Look below for the line with "The width and height of the screenshot is (1057, 531).", then repeat it and all lines after it, exactly, minus any pictures.
(Records provided)
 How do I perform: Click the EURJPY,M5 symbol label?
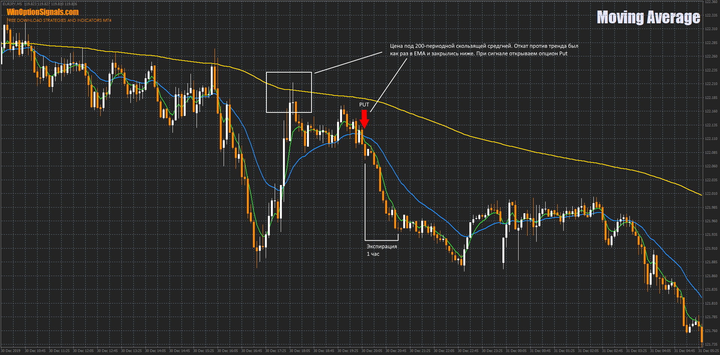click(12, 4)
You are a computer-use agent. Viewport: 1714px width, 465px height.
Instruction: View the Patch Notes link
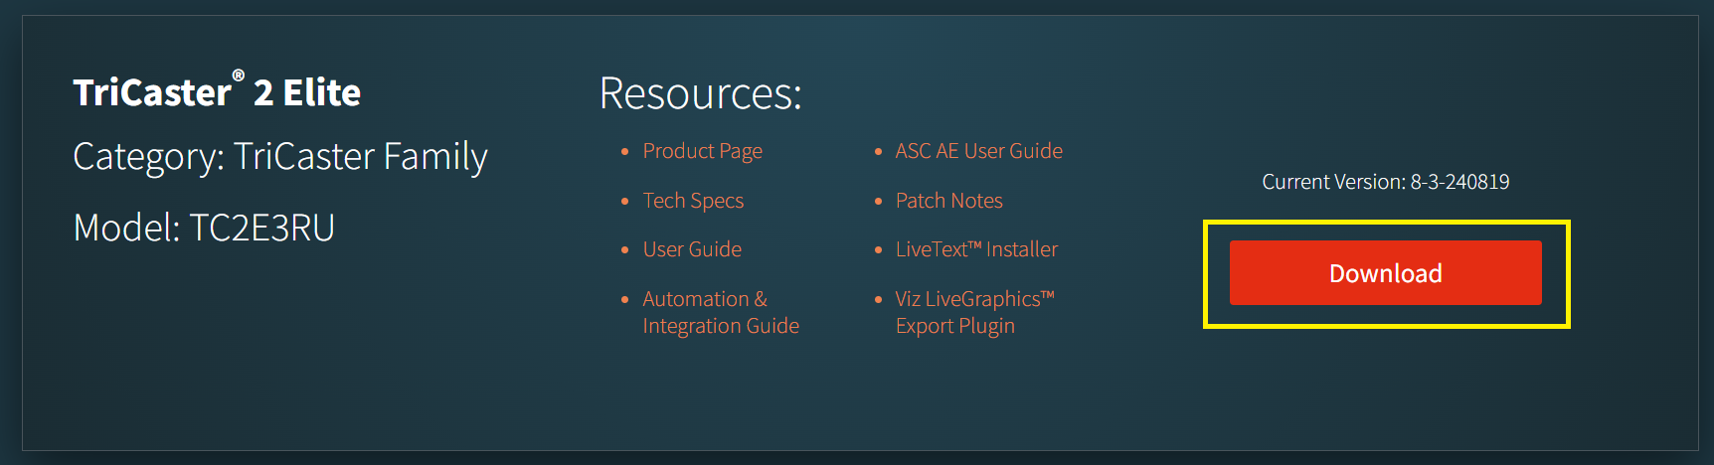click(x=948, y=201)
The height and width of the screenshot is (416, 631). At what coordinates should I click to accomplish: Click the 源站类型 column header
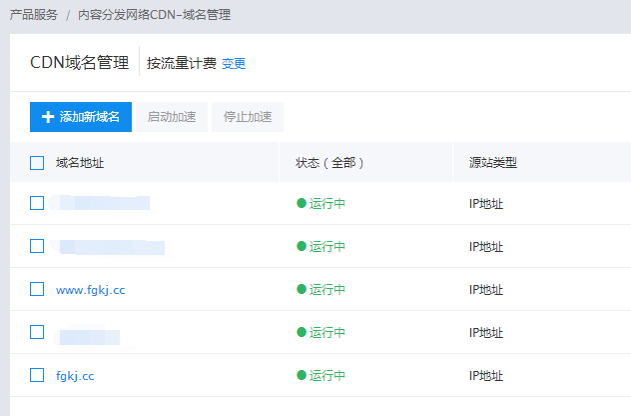click(492, 163)
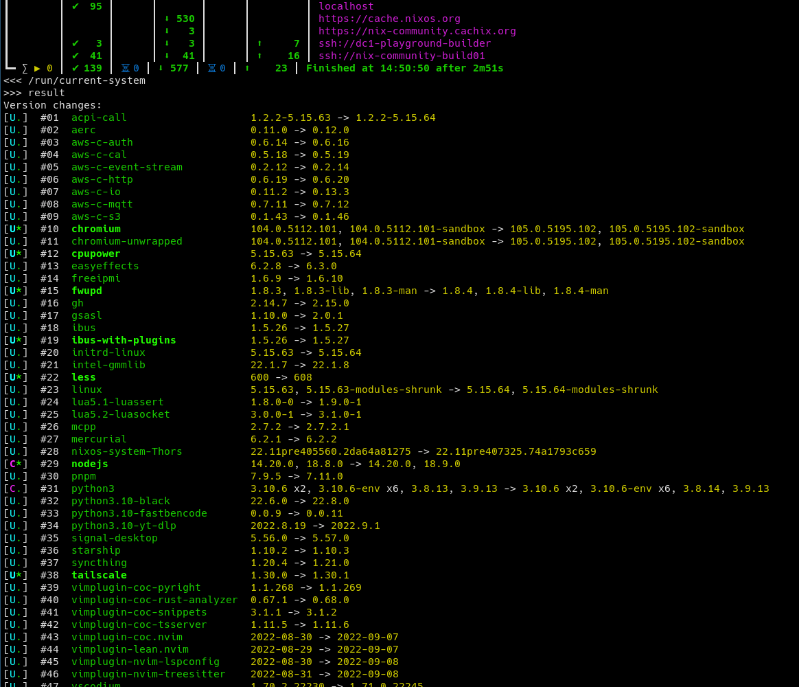Viewport: 799px width, 687px height.
Task: Expand the fwupd update entry #15
Action: point(86,291)
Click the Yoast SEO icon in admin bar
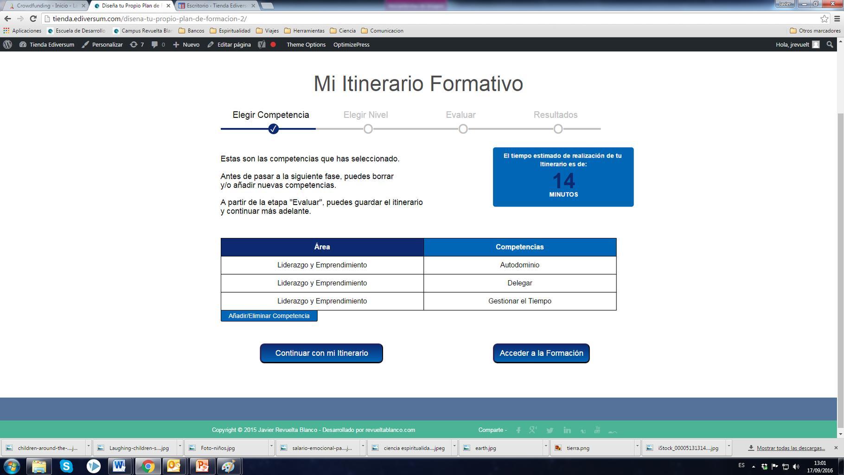Screen dimensions: 844x475 pyautogui.click(x=262, y=45)
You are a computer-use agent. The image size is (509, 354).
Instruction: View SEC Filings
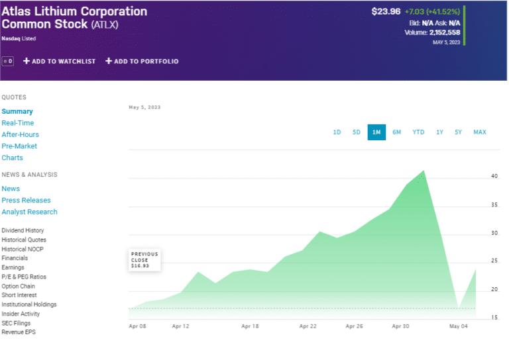point(16,324)
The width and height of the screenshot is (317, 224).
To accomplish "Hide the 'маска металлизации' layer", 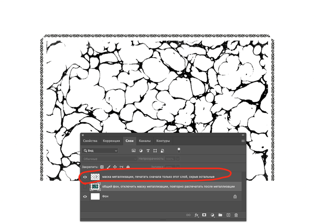I will [86, 176].
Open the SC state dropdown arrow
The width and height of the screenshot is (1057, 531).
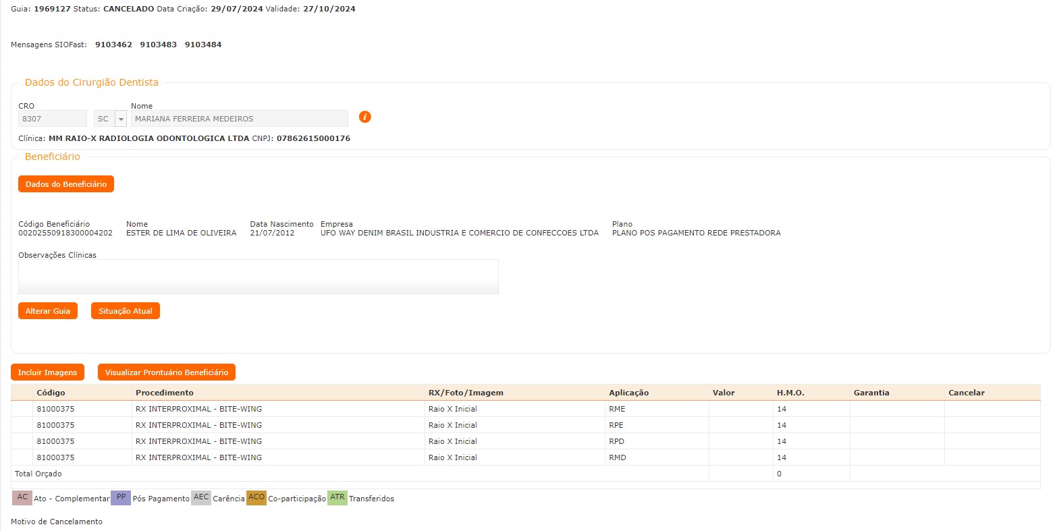(x=121, y=119)
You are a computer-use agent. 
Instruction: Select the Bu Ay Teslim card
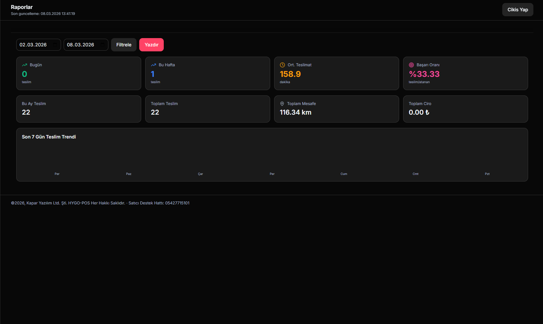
(End Records provided)
### Task result
The width and height of the screenshot is (1057, 531).
(x=121, y=119)
You are a computer-use agent. 
Instruction: Select the Bu Ay Teslim card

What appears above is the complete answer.